Mastering the Marcellus

Schlumberger is pulling on its long experience in the Northeast to give it an advantage as it develops its integrated approach. “We’re leveraging the experience of our local personnel by equipping them with the latest drilling, logging, and completion technology. With shale permeability measured in nano-Darcies, we have a ‘Do it Right the First Time’ approach,” said Paul Lundy, Pittsburgh Northeast operations manager, Schlumberger Data & Consulting Services. Lundy explained that incorporating technologies such as Sonic Scanner acoustic scanning platform, ECS elemental capture spectroscopy sonde, and FMI full-bore formation microimager will give the operators a clear understanding of the lithology of the rock.

“Running both the FMI and Sonic Scanner in the horizontal section allows visualization of actual fractures, both natural and drilling induced, and a clear understanding of the stress variation along the borehole. This allows a far more rigorous approach to selecting perforation locations and stimulation design,” Lundy said.

“If it were my well, I would also involve TerraTek – validating core analysis through log measurements by way of ECS and Sonic Scanner. Once I understand where my productive zones are most likely to be and have identified the preferential landing zones, I would optimize the stimulation utilizing Planar3D for modeling fracture height based on input from the Sonic Scanner information taken along the well path,” Lundy continued.

“With this, I’d incorporate StimMAP Live microseismic fracture monitoring to track the fracture’s propagation as it occurs, allowing real-time adjustments to be made while pumping into the fracture,” he said. “The key to a successful shale well is understanding the marriage between the rock and the completion. Schlumberger Data & Consulting Services offers a complete package of reservoir characterization and earth modeling, and we work very closely with all of our technology segments to help deliver the maximum value to our clients.”

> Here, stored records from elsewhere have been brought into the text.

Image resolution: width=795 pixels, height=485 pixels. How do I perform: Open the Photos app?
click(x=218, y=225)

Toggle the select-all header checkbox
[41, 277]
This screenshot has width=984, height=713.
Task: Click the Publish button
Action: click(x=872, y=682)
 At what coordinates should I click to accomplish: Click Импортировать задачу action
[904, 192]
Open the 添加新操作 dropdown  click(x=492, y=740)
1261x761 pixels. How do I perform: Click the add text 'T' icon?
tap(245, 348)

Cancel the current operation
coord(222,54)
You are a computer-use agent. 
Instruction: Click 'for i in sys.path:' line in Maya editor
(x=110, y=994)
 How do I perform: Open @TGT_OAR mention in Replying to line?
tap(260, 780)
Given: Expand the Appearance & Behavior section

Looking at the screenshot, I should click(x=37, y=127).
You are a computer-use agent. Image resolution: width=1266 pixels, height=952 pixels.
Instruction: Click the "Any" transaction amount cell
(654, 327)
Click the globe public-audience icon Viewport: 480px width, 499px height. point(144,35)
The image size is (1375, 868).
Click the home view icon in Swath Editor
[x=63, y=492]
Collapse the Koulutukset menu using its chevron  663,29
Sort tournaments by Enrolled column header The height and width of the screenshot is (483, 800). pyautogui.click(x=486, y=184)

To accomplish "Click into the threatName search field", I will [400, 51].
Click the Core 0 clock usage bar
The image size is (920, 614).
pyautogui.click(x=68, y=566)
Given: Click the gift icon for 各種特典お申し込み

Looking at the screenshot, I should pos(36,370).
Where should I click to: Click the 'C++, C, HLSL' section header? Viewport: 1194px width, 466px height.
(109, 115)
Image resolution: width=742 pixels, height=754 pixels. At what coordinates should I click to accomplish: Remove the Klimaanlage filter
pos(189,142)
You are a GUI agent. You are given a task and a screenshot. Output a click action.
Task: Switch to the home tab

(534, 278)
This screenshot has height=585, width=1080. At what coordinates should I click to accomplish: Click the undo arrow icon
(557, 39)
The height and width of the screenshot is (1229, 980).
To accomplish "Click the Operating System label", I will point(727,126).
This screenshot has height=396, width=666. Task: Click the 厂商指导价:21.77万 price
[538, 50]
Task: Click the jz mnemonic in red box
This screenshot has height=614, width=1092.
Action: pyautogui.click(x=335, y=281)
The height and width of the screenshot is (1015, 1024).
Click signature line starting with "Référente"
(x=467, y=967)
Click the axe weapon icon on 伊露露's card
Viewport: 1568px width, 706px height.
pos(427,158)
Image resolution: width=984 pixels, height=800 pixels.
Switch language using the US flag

Lundy went on to explain, “We use TerraTek to analyze cores to estimate well productivity and provide geomechanical data. The logs tell us total organic content and permeability, which yields a productivity estimate. Then we design the lateral drilling and completion program to achieve it.”

With “ground truth” from cores, every aspect of the subsequent work can be customized to each well.
The company recommends running its geoVISION microscanner resistivity LWD tool behind its PowerDrive rotary steerable systems to drill and evaluate the laterals.

Asked to name the No. 1 challenge facing Marcellus players today, Robert Wolfsberger, Northeast basin vice president, sales and marketing, said unequivocally, “It’s the water issue. Schlumberger Water Services Group is a solution to our clients’ needs.” According to Wolfsberger, Schlumberger's Water Services specializes in assessing, developing, and managing the world's groundwater resources using the most powerful and cost-effective technologies available today. Its approach to the Marcellus as well as similar plays is to optimize all aspects of the water system thereby reducing water costs for the oil and gas operator.

Universal problems

Each operator and service provider is challenged by the vastness and complexity of the Marcellus Shale. Water is scarce, and water rights are jealously guarded. Obtaining drilling and stimulation permits can be challenging and time-consuming when dealing with the various laws of the several states overlying the Marcellus trend. Even economic analysis suffers when one considers the wide range of reserves estimates. How much recoverable gas is actually there? And a paradox not well understood by the general public may delay development. That is, the currently depressed commodity price makes some plays only marginally profitable, whereas others are still going strong. Just a few dollars’ uptick and a measure of price stability could turn the Marcellus play into the find of the century. So rising gas prices could actually benefit consumers by enabling access to huge reserves right in their backyard.